One company that is very well-positioned to take advantage of this trend remains Cerner (CERN), an innovative leader in healthcare IT that I’ve followed for years. CERN provides software to make record keeping easier across all platforms of medical research, patient care, pharmaceutical/medication management and billing. Its customers are healthcare organizations of all sizes, from solo practitioners to large healthcare systems to entire countries.
The main software product is called Cerner Millennium, which allows healthcare professionals to access a patient’s health record at the point of care, giving them up-to-date information in real time. Just think how valuable that is in an emergency room, where the hectic pace is ripe for error and inefficiency. Cerner is also growing its cloud-based software platform.
CERN has run up nicely (8.5% in four trading days) after reporting solid third-quarter earnings on Oct. 23. Revenues increased 15.5% to $840.1 million, thanks to 10.8% growth in system sales and a 16.7% increase in support and service revenues. Earnings grew even more, up 20% to 42 cents per share, as management leveraged expenses with the higher volume. Gross margins narrowed slightly on an increased use of outside vendors, but management indicated on the conference call that this would subside in future quarters.

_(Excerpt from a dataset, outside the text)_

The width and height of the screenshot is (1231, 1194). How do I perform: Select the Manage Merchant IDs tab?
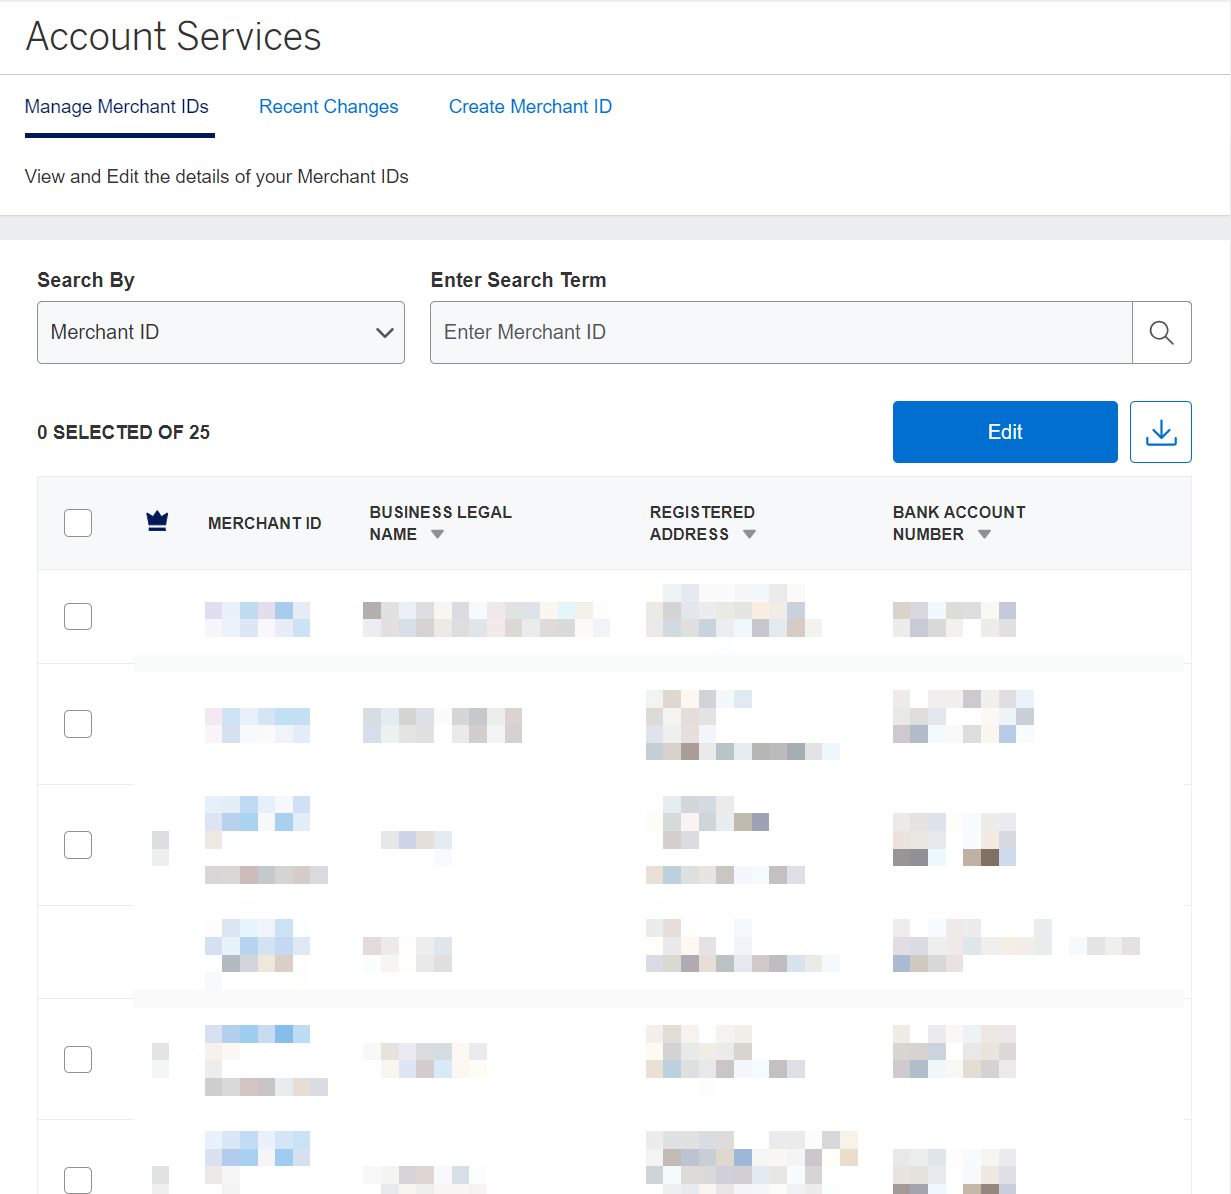117,106
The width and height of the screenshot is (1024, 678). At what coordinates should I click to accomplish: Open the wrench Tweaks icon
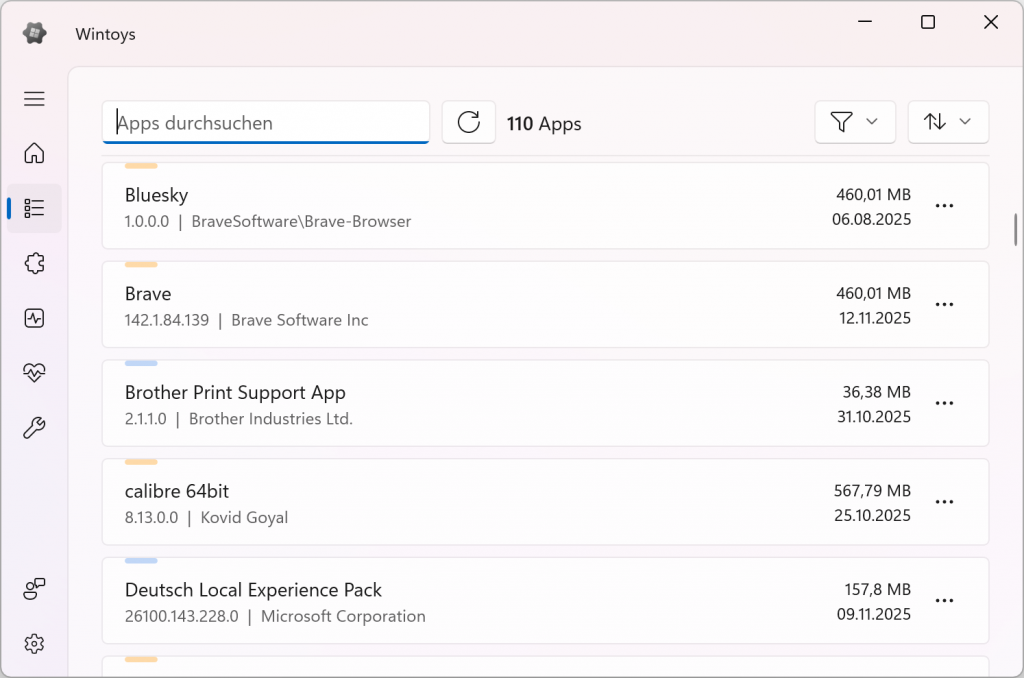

While there was some concern about slowing systems growth, bookings were quite strong, up 19% to a third-quarter record of $1.1 billion. Approximately 27% of those came from outside Cerner’s core base of customers, and that expanding base is another sign that growth should continue. Assuming Cerner executes on the expected $0.15 earnings boost from the recent Siemens Medical acquisition, I am confident they can earn the $2.05 – $2.15 per share management expects in 2015, which would be about 25% growth from the $1.66 expected this year.